A deep learning masked segmentation alternative to manual segmentation in biparametric MRI prostate cancer radiomics

J. Bleker, T. Kwee, D. Rouw, C. Roest, J. Borstlap, I. de Jong, R. Dierckx, H. Huisman and D. Yakar

European Radiology 2022;32:6526-6535.

DOI PMID

Abstract

Objectives

To determine the value of a deep learning masked (DLM) auto-fixed volume of interest (VOI) segmentation method as an alternative to manual segmentation for radiomics-based diagnosis of clinically significant (CS) prostate cancer (PCa) on biparametric magnetic resonance imaging (bpMRI).

Materials and methods

This study included a retrospective multi-center dataset of 524 PCa lesions (of which 204 are CS PCa) on bpMRI. All lesions were both semi-automatically segmented with a DLM auto-fixed VOI method (averaging < 10 s per lesion) and manually segmented by an expert uroradiologist (averaging 5 min per lesion). The DLM auto-fixed VOI method uses a spherical VOI (with its center at the location of the lowest apparent diffusion coefficient of the prostate lesion as indicated with a single mouse click) from which non-prostate voxels are removed using a deep learning-based prostate segmentation algorithm. Thirteen different DLM auto-fixed VOI diameters (ranging from 6 to 30 mm) were explored. Extracted radiomics data were split into training and test sets (4:1 ratio).

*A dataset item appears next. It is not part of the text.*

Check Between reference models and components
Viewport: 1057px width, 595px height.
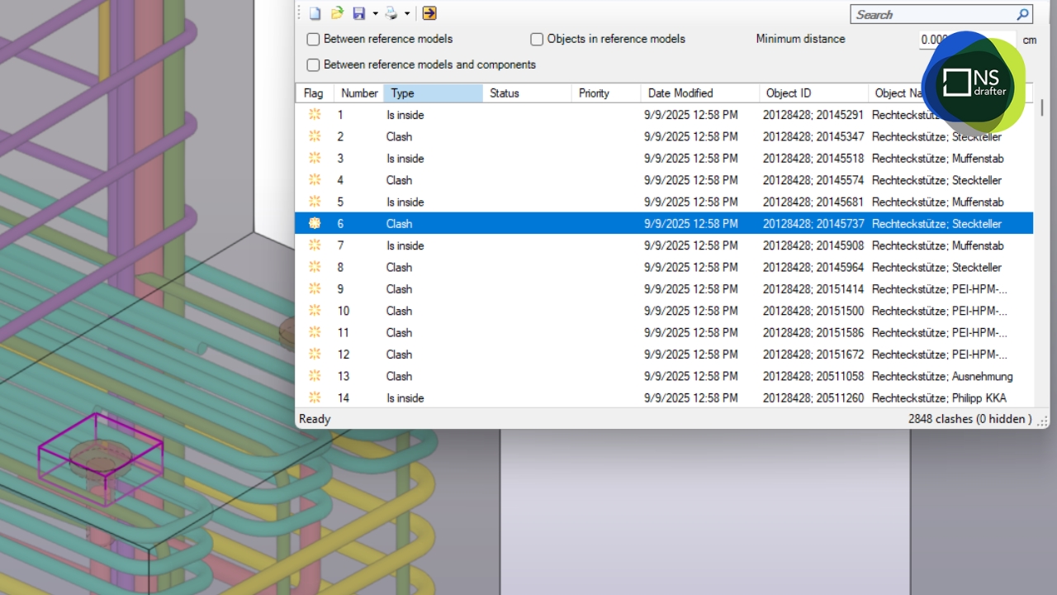pos(313,64)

Performance was assessed with receiver operating characteristic (ROC) analysis.

Results

In the test set, the area under the ROC curve (AUCs) of the DLM auto-fixed VOI method with a VOI diameter of 18 mm (0.76 [95% CI: 0.66-0.85]) was significantly higher (p = 0.0198) than that of the manual segmentation method (0.62 [95% CI: 0.52-0.73]).

Conclusions

A DLM auto-fixed VOI segmentation can provide a potentially more accurate radiomics diagnosis of CS PCa than expert manual segmentation while also reducing expert time investment by more than 97%.

Key Points

  • Compared to traditional expert-based segmentation, a deep learning mask (DLM) auto-fixed VOI placement is more accurate at detecting CS PCa.

  • Compared to traditional expert-based segmentation, a DLM auto-fixed VOI placement is faster and can result in a 97% time reduction.

  • Applying deep learning to an auto-fixed VOI radiomics approach can be valuable.